Exercise: Below are the records. State how many of their lines hold the word "Accessories", and add nothing else.

Material for this task:
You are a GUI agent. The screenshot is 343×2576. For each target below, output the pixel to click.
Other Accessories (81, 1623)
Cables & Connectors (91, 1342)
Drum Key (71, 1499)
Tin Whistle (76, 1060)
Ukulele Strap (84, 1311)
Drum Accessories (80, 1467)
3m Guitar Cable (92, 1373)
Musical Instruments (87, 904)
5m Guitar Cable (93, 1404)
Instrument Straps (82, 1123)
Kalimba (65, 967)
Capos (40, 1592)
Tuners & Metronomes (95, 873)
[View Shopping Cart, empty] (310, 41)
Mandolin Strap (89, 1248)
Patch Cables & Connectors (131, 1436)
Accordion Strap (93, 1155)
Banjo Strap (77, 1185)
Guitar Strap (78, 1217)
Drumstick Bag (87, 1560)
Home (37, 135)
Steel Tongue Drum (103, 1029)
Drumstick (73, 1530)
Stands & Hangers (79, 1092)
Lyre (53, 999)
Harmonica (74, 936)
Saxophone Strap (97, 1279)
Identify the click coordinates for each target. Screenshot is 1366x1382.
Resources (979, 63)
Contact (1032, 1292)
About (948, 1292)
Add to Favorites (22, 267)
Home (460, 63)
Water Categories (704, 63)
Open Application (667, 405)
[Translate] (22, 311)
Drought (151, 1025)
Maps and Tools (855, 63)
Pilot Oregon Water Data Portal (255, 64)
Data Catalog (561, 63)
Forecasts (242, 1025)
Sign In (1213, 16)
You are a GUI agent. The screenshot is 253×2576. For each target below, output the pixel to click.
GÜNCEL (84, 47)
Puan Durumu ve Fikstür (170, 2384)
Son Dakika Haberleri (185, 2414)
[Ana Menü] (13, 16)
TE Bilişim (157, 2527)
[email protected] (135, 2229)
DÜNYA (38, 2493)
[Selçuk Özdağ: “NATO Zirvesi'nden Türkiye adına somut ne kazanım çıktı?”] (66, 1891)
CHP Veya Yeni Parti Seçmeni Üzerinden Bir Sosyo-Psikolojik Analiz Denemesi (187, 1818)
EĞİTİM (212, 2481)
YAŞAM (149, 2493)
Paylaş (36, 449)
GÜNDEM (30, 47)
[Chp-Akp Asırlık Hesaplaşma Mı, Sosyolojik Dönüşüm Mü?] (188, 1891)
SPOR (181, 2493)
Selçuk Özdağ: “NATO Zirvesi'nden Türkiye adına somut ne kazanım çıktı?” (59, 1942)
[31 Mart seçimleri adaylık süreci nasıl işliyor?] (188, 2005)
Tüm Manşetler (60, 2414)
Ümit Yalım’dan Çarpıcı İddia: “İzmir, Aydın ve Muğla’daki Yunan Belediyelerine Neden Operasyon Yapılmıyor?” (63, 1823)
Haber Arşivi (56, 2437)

Solution for this task: 2